• **INFORMATION SHOWN**:
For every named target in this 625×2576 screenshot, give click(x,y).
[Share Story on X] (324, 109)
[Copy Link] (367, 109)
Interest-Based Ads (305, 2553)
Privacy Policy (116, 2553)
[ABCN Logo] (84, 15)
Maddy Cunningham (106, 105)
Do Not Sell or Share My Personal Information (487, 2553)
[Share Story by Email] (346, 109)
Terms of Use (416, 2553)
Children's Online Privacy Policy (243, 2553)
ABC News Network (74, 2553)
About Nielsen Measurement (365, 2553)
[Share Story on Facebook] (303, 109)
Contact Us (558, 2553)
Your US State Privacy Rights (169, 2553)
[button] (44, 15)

* * *

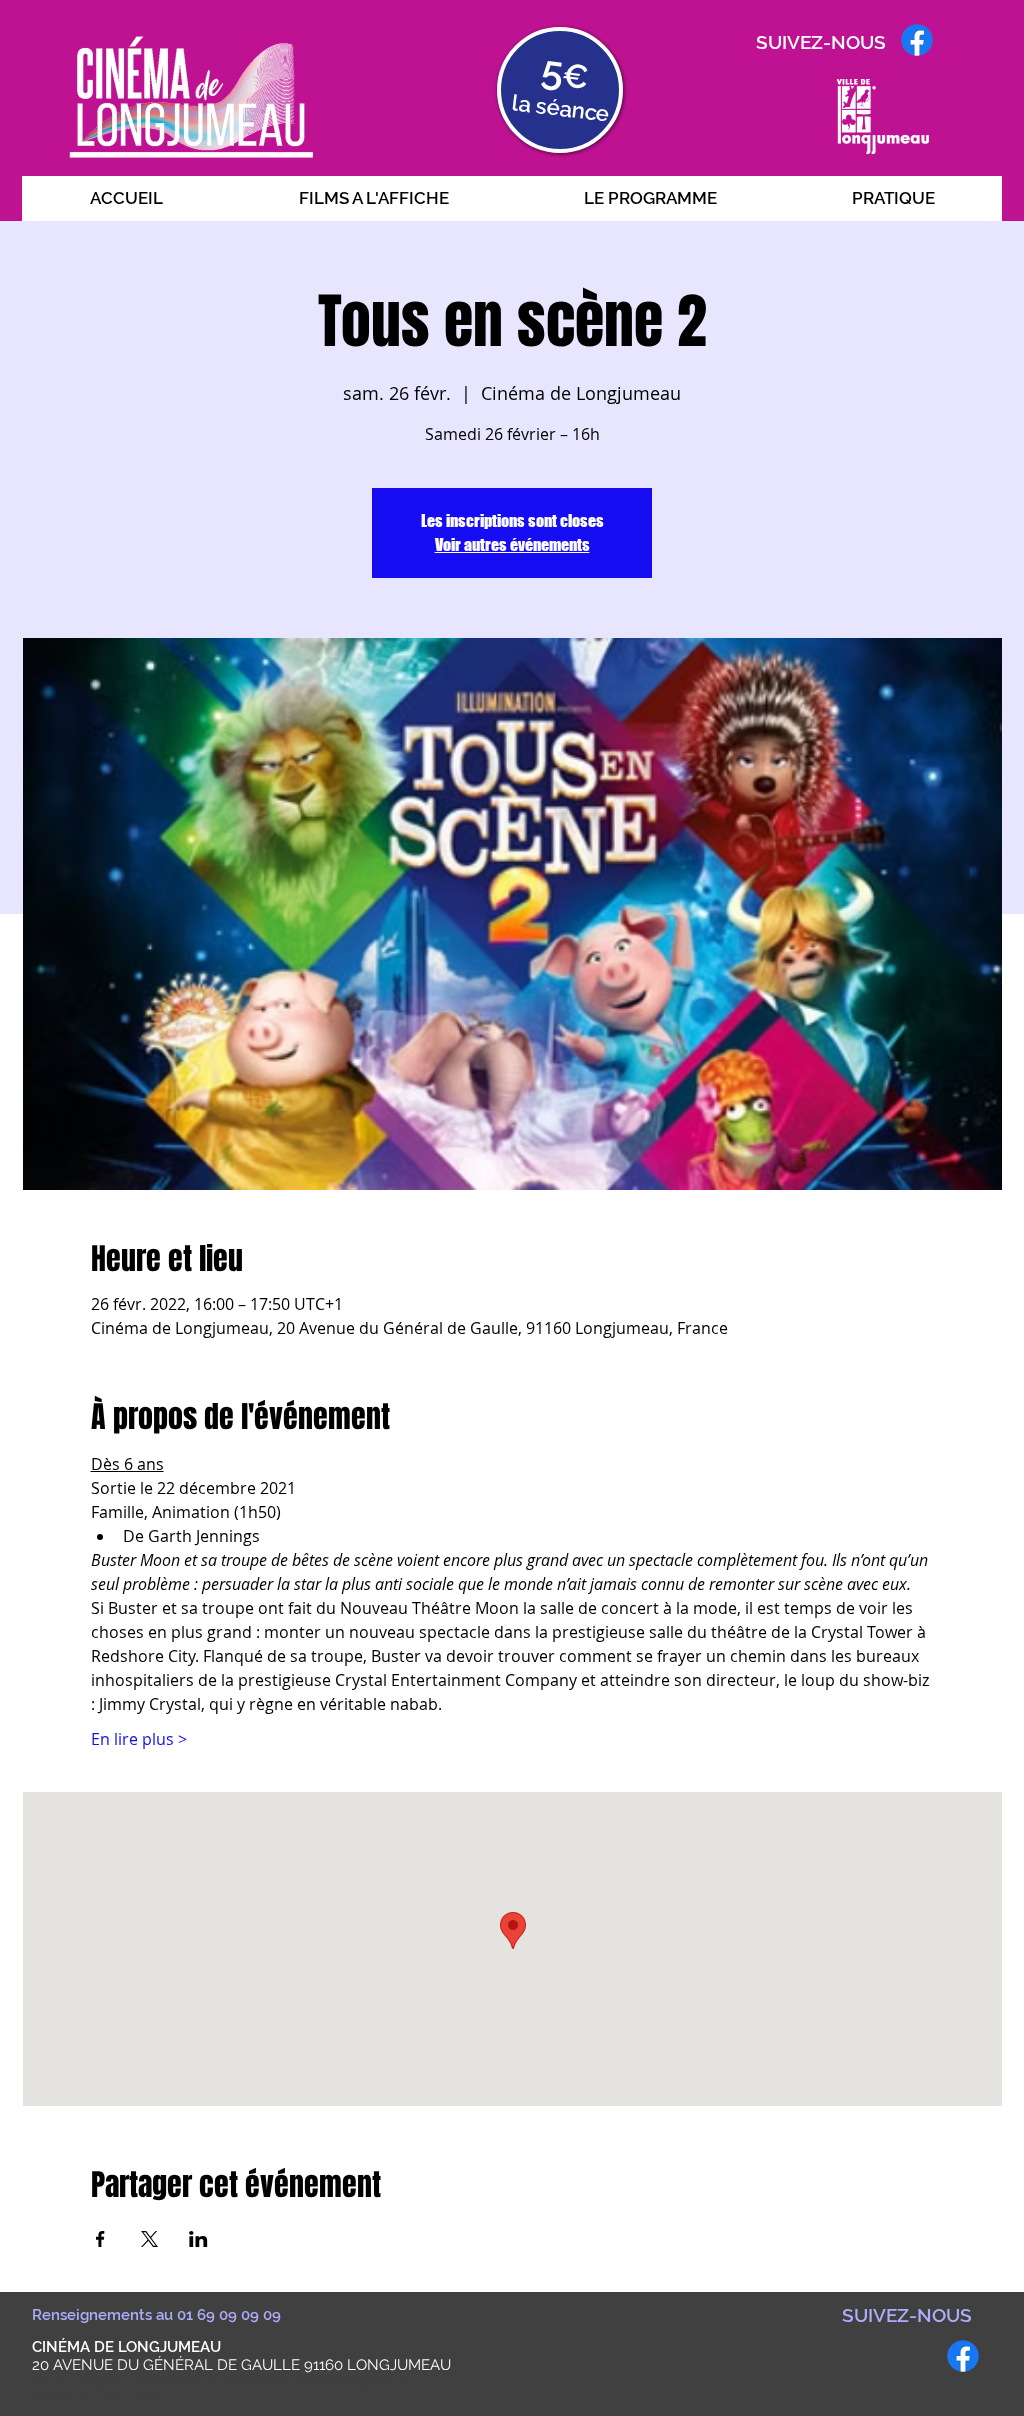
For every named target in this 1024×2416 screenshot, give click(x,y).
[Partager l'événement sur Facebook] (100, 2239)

* * *

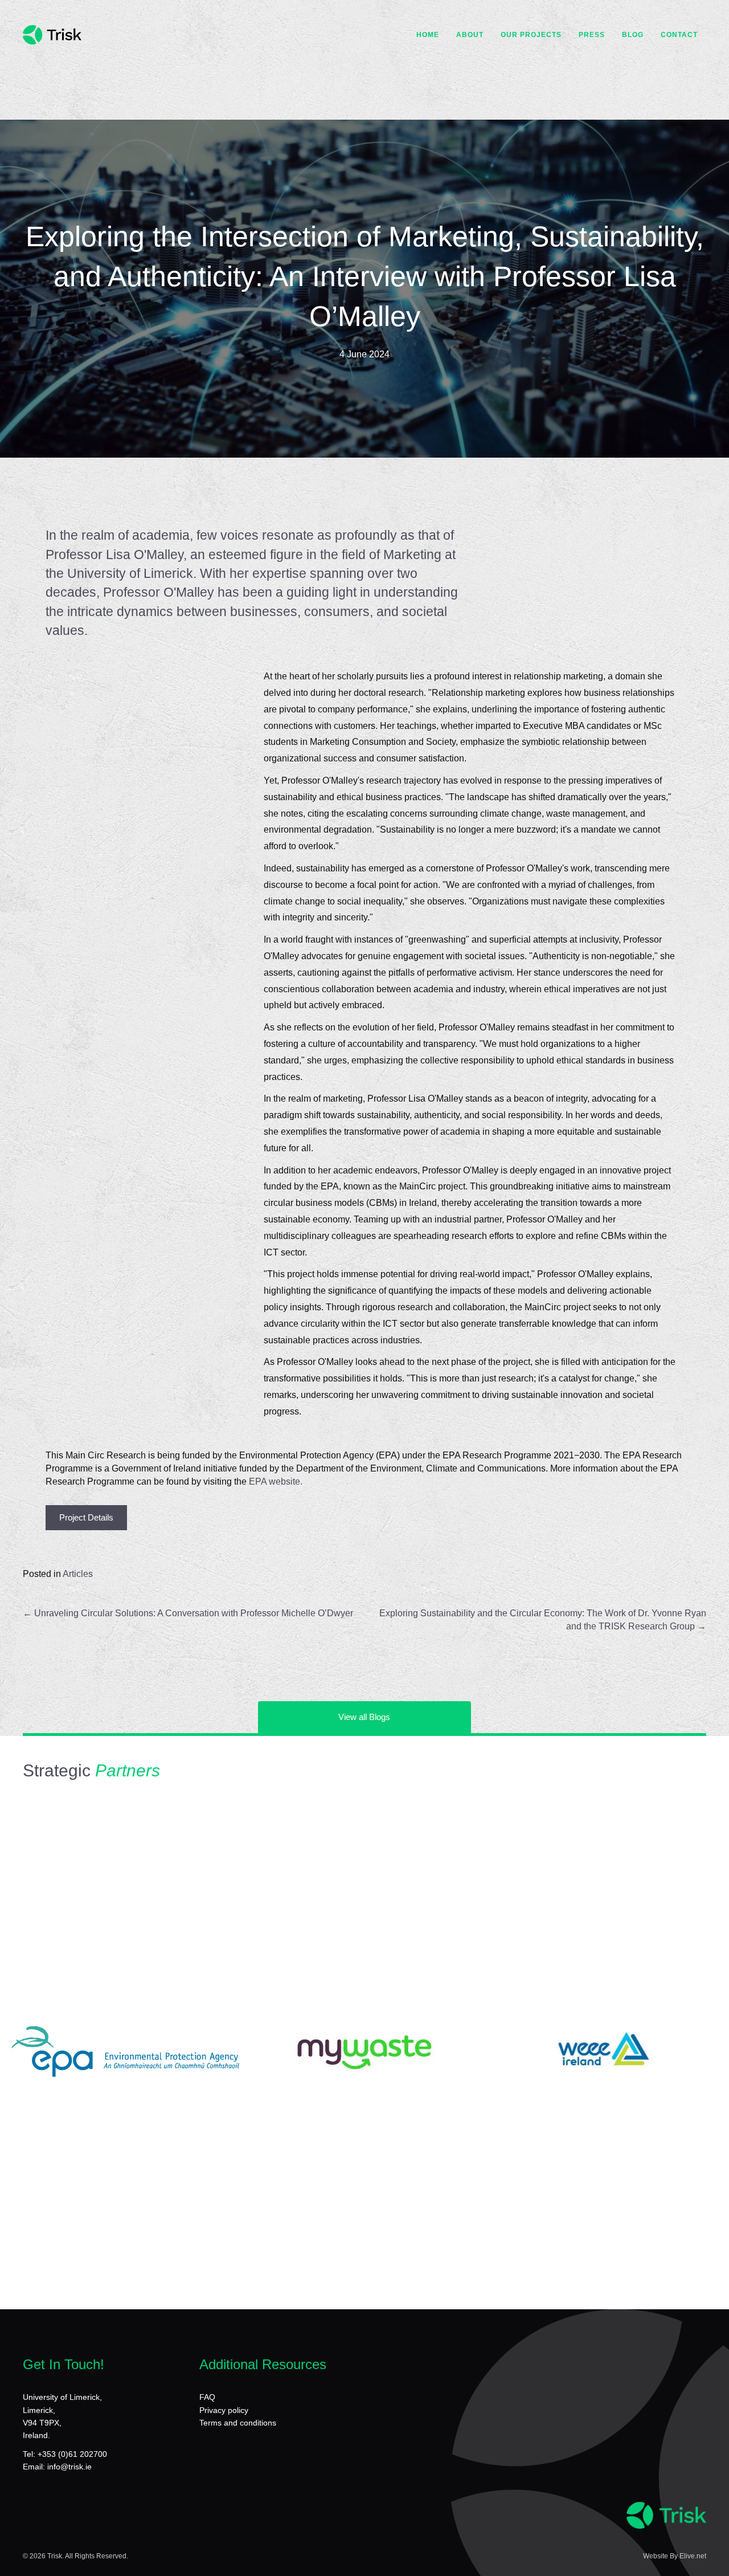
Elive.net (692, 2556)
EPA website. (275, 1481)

• **TASK DETAILS**: Set down again, word for word, the stretch of records from the line with "About Nielsen Measurement (365, 2553)" to the line with "[button] (44, 15)", both of those lines included.

• **EXPECTED ANSWER**:
About Nielsen Measurement (365, 2553)
[Share Story on Facebook] (303, 109)
Contact Us (558, 2553)
Your US State Privacy Rights (169, 2553)
[button] (44, 15)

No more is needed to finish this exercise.